§ Parts of the exercise
(a) In the credential cleanup write-up, repeat word for word the part that opens with the words containing "Step 3: Consolidation." and closes with "full account access.".
(b) According to the credential cleanup write-up, how often does the retrieval script enforce credential rotation?
(c) Please carry the credential cleanup write-up further, beginning right after its final sentence.
---------- Text block
Result: 161 entries down to 89.
Step 3: Consolidation. Multiple API keys for the same service got consolidated to a standard pattern: one personal key, one for the trading bot (separate owner), one for scheduled tasks (automation account). One key per logical function.
Result: 89 down to 65.
Step 4: Centralization and rotation. All credentials moved into a single .env/ directory, gitignored entirely, with a retrieval script that enforces rotation every 90 days. Credentials tied to paid accounts get a second layer of protection (encrypted secret storage). The retrieval script logs every access, creating an audit trail.
Step 5: Least privilege enforcement. Reviewed remaining 65 entries for scope creep. AWS roles trimmed from s3:* to specific bucket + read-only. GitHub permissions downscaled to repository-level where possible. API keys scoped to specific endpoints instead of full account access.
Final count: 65 permissions, all justifiable, all with last-rotation dates, all tied to specific functions.
The Cost
The cleanup took approximately 12 hours: 3 hours of inventory and classification, 4 hours of revocation and testing, 3 hours of scripting and documentation, 2 hours of follow-up (testing rotated credentials, updating deployment scripts that relied on old keys).
One deployment script broke when I rotated the GitHub key. Two cron jobs needed credential updates. A local development environment lost access to one API when I removed an overly-permissioned key.
All fixable, but the point is real: security discipline has operational friction. When you're in development mode and just want to move fast, the friction is annoying. When you're operating at the State CISO level, the friction is justified.
--------------------
---------- Data extract
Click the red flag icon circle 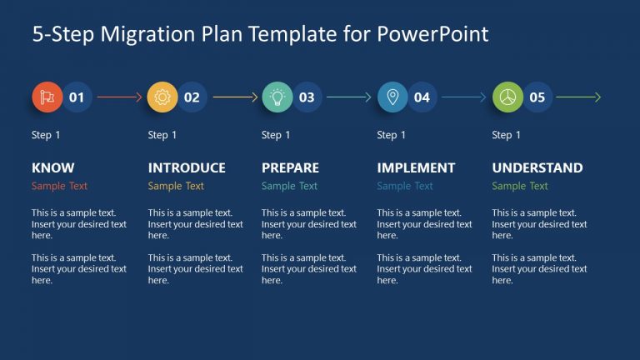(47, 98)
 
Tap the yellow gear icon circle (162, 98)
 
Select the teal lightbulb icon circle (277, 98)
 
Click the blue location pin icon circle (392, 98)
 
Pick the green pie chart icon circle (508, 98)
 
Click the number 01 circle (77, 98)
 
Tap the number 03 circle (307, 98)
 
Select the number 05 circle (538, 98)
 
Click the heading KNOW (52, 168)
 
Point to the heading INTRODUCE (187, 168)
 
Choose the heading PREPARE (290, 168)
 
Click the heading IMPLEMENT (416, 168)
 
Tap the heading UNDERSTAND (537, 168)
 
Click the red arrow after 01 (119, 98)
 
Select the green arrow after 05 (578, 98)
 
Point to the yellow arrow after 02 (235, 98)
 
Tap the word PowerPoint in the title (432, 34)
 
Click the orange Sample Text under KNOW (59, 186)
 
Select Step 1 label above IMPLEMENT (392, 135)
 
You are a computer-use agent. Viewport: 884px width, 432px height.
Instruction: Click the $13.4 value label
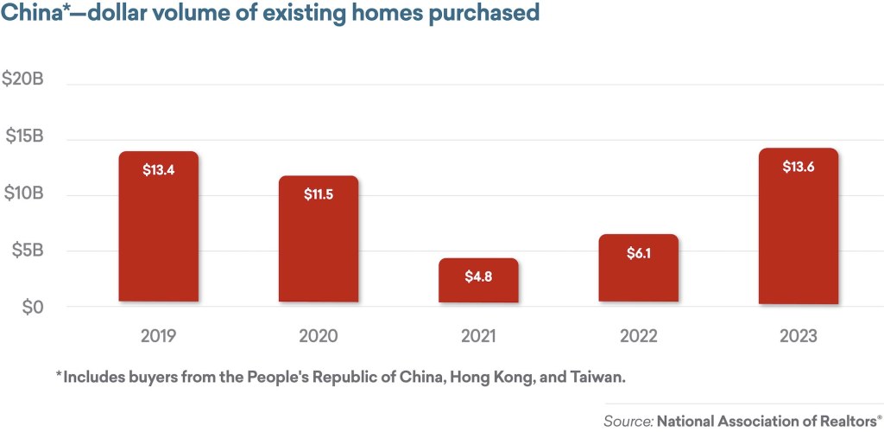159,170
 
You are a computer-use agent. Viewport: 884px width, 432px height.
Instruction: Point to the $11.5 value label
319,194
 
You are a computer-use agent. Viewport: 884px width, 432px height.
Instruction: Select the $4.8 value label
478,279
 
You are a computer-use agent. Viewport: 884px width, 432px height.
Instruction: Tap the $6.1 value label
638,255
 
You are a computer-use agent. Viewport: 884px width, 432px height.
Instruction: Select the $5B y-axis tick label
28,251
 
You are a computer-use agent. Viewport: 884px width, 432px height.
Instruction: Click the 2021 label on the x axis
478,336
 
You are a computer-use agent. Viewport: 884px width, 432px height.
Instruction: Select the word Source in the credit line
628,422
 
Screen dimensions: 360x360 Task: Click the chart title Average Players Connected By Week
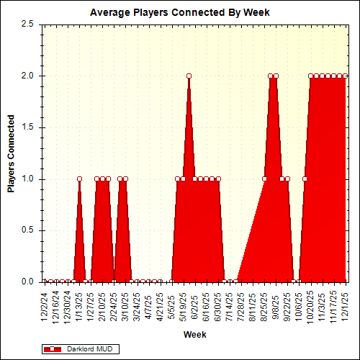pos(179,13)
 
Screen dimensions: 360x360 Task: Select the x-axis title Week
pos(194,335)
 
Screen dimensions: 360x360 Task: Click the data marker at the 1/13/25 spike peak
pos(79,179)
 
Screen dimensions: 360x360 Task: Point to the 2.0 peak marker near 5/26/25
pos(189,76)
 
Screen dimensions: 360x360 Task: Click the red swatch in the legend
pos(53,349)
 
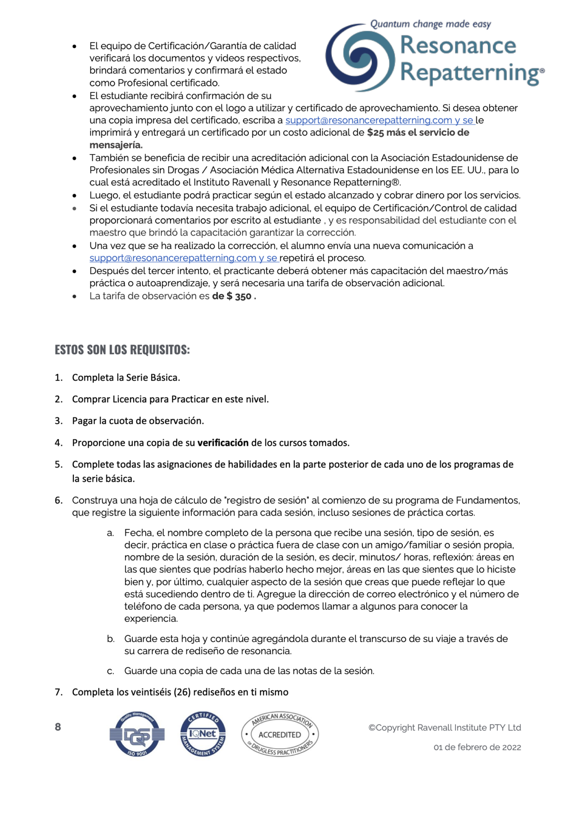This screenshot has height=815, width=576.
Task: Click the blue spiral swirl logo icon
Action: click(x=360, y=58)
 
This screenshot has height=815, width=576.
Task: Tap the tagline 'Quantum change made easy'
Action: click(x=430, y=24)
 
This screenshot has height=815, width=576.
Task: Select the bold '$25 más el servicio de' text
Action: click(x=418, y=133)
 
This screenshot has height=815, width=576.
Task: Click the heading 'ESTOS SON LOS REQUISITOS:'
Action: click(x=122, y=350)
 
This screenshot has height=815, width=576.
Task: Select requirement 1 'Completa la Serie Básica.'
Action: click(x=126, y=378)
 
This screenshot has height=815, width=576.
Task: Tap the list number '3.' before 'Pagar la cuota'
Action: click(x=58, y=421)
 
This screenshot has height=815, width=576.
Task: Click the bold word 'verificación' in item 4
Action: click(x=223, y=443)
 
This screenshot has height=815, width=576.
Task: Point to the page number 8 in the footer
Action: click(x=58, y=727)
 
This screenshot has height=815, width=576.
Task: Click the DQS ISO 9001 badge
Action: click(x=137, y=734)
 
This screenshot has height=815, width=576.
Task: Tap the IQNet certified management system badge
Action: click(x=203, y=734)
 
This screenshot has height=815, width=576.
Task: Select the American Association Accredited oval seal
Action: click(x=280, y=734)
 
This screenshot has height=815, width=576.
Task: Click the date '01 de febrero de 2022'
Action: click(x=477, y=747)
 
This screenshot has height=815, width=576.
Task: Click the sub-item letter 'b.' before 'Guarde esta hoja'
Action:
--------------------
§ Per-task answers
(a)
Step 3: Consolidation. Multiple API keys for the same service got consolidated to a standard pattern: one personal key, one for the trading bot (separate owner), one for scheduled tasks (automation account). One key per logical function.
Result: 89 down to 65.
Step 4: Centralization and rotation. All credentials moved into a single .env/ directory, gitignored entirely, with a retrieval script that enforces rotation every 90 days. Credentials tied to paid accounts get a second layer of protection (encrypted secret storage). The retrieval script logs every access, creating an audit trail.
Step 5: Least privilege enforcement. Reviewed remaining 65 entries for scope creep. AWS roles trimmed from s3:* to specific bucket + read-only. GitHub permissions downscaled to repository-level where possible. API keys scoped to specific endpoints instead of full account access.

(b) Every 90 days.

(c)
Why This Matters for AI Governance
The AI industry is moving toward regulated environments. Autonomous AI systems in critical infrastructure (power, water, healthcare) will be subject to similar compliance requirements we now enforce on software systems. NIST is drafting AI Risk Management Framework guidance. The EU's AI Act is already in effect.
Those frameworks will include access control standards. AI systems will be required to operate under least-privilege principles. Service integrations will need to be audited. Credentials will need rotation schedules. You won't be able to say "I granted it access to AWS 18 months ago and never checked again."
The organizations that establish this discipline now—even if it seems overcomplicated for a single developer—will have a significant advantage when regulations hit. They'll have the audit trails, the rotation procedures, the permission inventory, the incident response playbooks.
The organizations that delay? They'll face crisis mode compliance work when an audit finds 300 unnecessary API keys and 47 OAuth applications with write access to mission-critical systems.
The Closing Principle
Permission sprawl is a form of technical debt. Like all debt, it compounds: every new credential makes the system harder to audit, easier to compromise, and more expensive to remediate.
Unlike code debt, you can't refactor away permissions. You can only reduce them. The discipline is: don't grant permissions you might use someday, grant permissions you use today, and retire permissions when they're no longer needed.
For individual developers and small teams, this is a hygiene practice. For large organizations and critical systems, it's a requirement. For AI systems that may eventually operate autonomously in regulated environments, it's foundational.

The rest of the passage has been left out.